As the URL (but not, sadly, the website itself) suggests, you're exhausting yourself with all that negativity; you can remove two '-'s (as well as two ' 's), and get a much tastier command line:
The 'e' character is seen as an argument to the '-i' switch, meaning this command line will yield `Can't open perl script "s/foo/bar/gi": No such file or directory`
They're functionally interchangeable for simple usage (minus some perl-specific stuff like PCRE).
As I note below, escape behavior is a little different because sed wants you to escape +'s to have the normal regex semantics ("one or more matches"). And I actually think Perl is correct here and you should only need to escape those characters if you want literal matches, but I have a weird environment (Cygwin) and it's possible the sed build there is a little messed up.
The major difference for me is that Perl can match across multiple lines using the -0777 flag. I've been doing a lot of regex-based mass manipulation of source code lately and most people write functions across multiple lines. You can't do that with sed without multi-line appending and it gets really ugly really fast. Sed is pretty much just single line matches only.
For example, I had 100-odd classes with getters for certain values but not setters. So I did:
grep -rle "getAddTime" | while read line; do if ! grep -q "setAddTime" $line ; then echo $line; perl -i -0777 -pe 's/public\s+Date\s+getAddTime\s*\(\s*\)\s*\{[\s\w=;]+\}/$&\n\n public void setAddTime(Date addTime) { this.addTime = addTime; }/' $line; fi done
translation: look for files that contain getAddTime, if they do not contain setAddTime then find the string "public Date getAddTime() {...} and append the setter after that". There are a few edge cases you could hit there but it was close enough to work on my codebase.
I wish Perl would do an inplace edit of a file without creating a backup, though. I am under source control so there's no harm in just operating right on the files. It's not the end of the world to follow up with a rm -r *.bak I guess, but it's annoying. At least they're in my git-ignore which helps a little.
Fun factoid most have forgotten: regex is perl. The beginnings are elsewhere but regex as we know it was designed as part of the language and the engine was pulled out and reused when people found how useful it was.
Perls regex parser is still far above the features in more modern languages, supporting, among other things, code execution within capture groups. If I remember right the perl regex parser is actually Turing complete
I know you're not trying to say that regular expressions were created as part of Perl, but I think you're giving a bit too much credit to it[1] regarding regexes.
The PCRE library is indeed used all over. And Perl was, I think, the first first-class scripting language that integrated regexes so closely to control structures and other language features in a way that feels truly natural.

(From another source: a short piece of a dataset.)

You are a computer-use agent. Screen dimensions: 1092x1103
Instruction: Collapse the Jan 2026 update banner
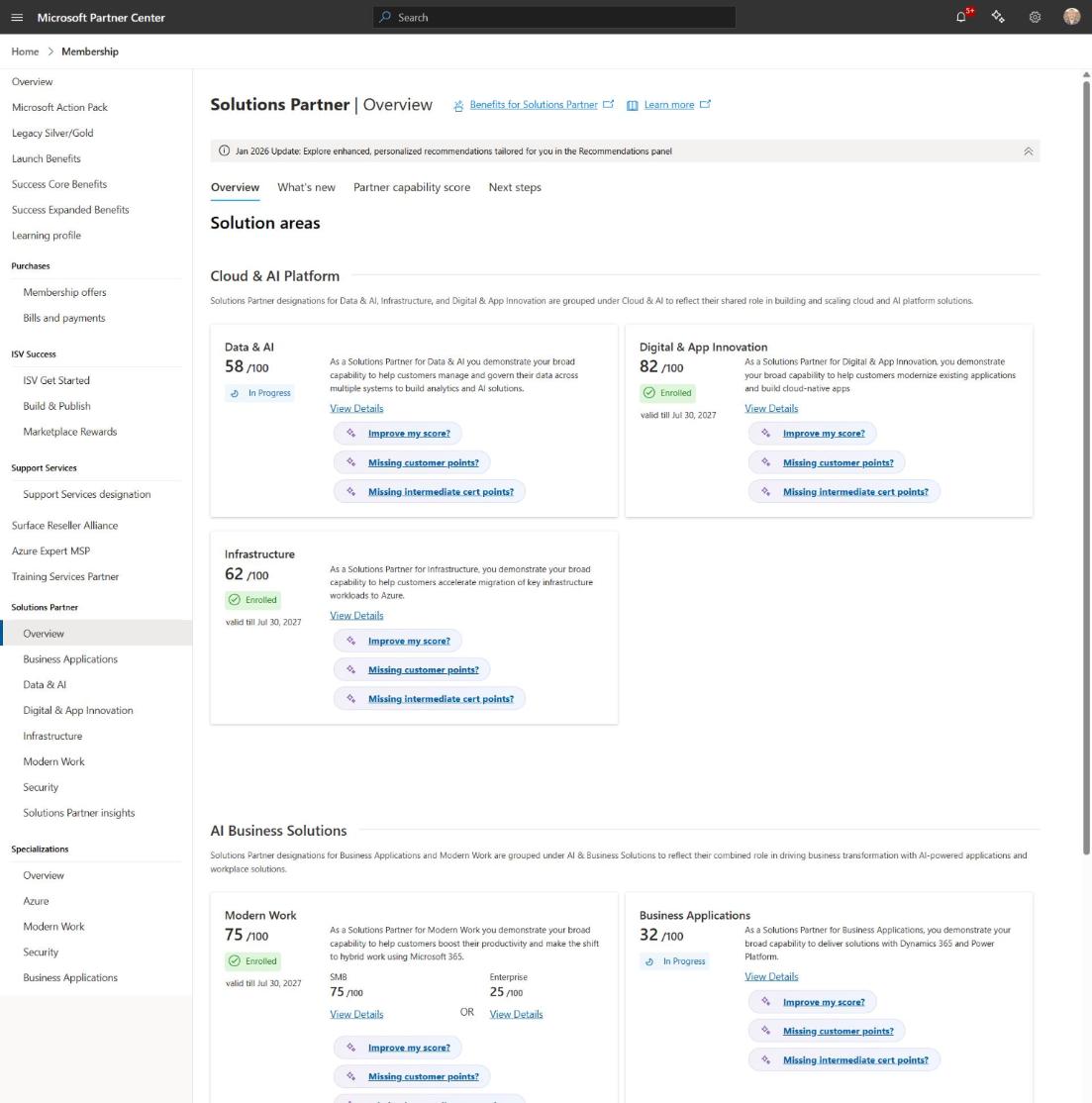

There are still a lot of tools out there that use other regex libraries. Don't have it in front of me, but there's a lovely chart in the book _Mastering Regular Expressions_[2] that breaks out regular expression library use by tool. But, generally, I think the diversity of regex libraries actually causes problems for adoption these days, because people who are tempted to use them (thus learn more) tend to run in to other tools where the things they've learns mysteriously don't work anymore, and scares them off.
Anyway, regular expressions in the wild go back to Unix v.4, which included Ken Thompson's grep.
[1] Perl deserves a ton of credit it doesn't get in general, including credit for giving the world PCREs.
[2] In general, if you work with regexes a lot and don't own this book, you're doing yourself a disservice. It is one of my top-10 technical books, not just for density of actionable information, but also for the pure general excellence.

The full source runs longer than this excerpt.